(Saved data entries)
____

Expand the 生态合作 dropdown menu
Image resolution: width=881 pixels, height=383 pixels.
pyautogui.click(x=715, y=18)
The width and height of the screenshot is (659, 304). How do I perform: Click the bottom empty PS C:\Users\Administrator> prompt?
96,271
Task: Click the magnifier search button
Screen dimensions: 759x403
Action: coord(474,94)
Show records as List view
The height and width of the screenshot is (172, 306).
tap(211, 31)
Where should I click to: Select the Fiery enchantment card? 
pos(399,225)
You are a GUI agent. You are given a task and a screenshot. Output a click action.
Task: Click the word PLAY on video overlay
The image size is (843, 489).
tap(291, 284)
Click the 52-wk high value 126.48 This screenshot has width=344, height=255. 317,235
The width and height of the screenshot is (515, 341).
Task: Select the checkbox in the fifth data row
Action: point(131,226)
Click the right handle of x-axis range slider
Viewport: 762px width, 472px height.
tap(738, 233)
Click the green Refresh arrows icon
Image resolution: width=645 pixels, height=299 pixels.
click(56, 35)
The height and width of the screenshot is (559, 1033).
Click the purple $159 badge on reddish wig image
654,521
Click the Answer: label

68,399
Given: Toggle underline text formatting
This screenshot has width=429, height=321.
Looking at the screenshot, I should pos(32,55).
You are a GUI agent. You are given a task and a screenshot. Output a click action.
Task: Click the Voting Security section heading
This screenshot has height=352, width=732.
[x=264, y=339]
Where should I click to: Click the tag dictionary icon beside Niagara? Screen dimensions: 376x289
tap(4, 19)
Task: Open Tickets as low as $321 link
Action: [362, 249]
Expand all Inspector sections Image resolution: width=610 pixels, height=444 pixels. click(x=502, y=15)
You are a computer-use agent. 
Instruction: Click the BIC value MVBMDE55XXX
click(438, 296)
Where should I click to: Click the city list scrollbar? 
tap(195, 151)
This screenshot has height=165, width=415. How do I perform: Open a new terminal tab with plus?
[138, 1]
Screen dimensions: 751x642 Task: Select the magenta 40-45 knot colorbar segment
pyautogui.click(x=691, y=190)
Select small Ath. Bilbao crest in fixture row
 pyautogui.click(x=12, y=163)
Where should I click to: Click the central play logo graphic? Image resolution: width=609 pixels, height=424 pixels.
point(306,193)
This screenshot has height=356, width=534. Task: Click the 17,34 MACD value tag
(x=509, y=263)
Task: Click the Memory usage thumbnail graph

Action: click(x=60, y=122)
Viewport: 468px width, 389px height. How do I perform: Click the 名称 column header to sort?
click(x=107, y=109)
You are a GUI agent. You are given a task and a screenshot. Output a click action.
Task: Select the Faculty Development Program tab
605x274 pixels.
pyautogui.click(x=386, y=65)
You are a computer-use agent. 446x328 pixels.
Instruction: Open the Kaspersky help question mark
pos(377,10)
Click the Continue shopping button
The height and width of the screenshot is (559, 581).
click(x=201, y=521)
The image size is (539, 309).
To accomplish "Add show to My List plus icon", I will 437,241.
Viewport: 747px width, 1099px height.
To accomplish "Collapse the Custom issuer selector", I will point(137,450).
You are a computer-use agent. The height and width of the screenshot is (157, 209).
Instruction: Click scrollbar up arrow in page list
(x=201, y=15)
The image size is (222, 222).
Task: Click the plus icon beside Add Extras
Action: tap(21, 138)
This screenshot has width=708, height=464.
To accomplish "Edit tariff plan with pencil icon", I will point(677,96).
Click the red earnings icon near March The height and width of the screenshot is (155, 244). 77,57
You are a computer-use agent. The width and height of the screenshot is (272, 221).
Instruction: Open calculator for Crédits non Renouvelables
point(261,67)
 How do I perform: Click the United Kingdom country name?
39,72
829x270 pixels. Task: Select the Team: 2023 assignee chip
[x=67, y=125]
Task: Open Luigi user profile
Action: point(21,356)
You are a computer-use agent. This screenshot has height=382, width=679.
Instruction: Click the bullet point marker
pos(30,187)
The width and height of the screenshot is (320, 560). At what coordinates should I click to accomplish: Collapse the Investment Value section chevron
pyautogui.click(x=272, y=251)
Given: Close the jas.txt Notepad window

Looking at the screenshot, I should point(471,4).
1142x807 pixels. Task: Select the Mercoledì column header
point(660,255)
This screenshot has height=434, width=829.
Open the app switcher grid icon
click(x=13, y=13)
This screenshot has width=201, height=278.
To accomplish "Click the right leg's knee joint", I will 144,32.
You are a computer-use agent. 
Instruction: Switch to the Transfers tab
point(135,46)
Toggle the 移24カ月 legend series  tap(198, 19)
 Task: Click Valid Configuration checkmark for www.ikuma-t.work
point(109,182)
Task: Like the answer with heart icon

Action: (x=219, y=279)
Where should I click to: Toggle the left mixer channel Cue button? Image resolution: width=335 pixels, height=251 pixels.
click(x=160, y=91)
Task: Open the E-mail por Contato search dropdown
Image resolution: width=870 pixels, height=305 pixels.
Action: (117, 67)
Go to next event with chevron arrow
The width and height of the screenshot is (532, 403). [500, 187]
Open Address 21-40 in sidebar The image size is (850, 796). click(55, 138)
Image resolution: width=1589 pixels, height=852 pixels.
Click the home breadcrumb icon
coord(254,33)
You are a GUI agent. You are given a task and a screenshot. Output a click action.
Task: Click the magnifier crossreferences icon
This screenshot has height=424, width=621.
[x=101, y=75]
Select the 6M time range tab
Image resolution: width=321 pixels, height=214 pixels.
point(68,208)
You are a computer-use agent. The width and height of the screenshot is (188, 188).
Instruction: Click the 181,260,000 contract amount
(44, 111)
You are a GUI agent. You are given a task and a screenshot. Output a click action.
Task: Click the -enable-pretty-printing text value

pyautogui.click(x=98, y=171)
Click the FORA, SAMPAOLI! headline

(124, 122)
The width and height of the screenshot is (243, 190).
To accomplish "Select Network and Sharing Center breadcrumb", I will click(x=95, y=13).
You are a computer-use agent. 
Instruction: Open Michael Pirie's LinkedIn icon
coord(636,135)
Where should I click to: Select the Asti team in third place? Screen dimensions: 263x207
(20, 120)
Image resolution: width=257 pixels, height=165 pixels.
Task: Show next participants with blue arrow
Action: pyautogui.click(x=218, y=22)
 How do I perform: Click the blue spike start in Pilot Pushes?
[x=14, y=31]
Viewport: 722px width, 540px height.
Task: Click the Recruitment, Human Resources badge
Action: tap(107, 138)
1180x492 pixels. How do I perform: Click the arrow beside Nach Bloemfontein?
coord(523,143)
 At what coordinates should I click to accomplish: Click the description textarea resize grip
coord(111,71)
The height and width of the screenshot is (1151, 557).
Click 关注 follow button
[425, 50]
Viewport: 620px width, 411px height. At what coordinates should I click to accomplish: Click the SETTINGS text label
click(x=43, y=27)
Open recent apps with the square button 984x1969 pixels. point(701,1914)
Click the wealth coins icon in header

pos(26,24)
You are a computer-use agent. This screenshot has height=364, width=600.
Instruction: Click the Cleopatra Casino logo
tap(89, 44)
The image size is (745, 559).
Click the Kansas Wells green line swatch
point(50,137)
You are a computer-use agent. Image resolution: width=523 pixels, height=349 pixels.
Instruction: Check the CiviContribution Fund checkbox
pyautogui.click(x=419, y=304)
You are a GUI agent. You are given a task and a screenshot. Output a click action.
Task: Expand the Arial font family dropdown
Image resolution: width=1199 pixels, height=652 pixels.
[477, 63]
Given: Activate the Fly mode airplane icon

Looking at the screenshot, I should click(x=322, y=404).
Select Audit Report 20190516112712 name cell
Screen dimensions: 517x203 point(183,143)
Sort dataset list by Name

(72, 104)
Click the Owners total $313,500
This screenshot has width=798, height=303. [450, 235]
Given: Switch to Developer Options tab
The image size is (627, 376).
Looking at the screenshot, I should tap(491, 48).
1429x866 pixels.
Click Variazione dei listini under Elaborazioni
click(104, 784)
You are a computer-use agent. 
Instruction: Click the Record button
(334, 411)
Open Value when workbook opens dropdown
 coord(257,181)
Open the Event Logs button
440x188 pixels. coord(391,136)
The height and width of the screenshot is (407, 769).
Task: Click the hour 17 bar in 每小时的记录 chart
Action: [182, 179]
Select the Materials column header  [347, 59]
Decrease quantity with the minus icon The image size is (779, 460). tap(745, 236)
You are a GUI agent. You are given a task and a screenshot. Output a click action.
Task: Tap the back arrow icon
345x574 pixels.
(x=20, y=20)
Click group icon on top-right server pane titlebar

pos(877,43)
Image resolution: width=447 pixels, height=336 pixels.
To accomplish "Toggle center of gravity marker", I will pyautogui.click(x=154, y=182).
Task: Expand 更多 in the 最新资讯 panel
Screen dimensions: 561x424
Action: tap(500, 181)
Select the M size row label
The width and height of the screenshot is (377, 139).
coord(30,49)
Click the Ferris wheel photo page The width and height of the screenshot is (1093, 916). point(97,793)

____

== Problem details ==
When you find a line in the records that contains the word "Expand", copy it.

== Written solution ==
Expand the 生态合作 dropdown menu
Expand all Inspector sections Image resolution: width=610 pixels, height=444 pixels. click(x=502, y=15)
Task: Expand the Arial font family dropdown
Task: Expand 更多 in the 最新资讯 panel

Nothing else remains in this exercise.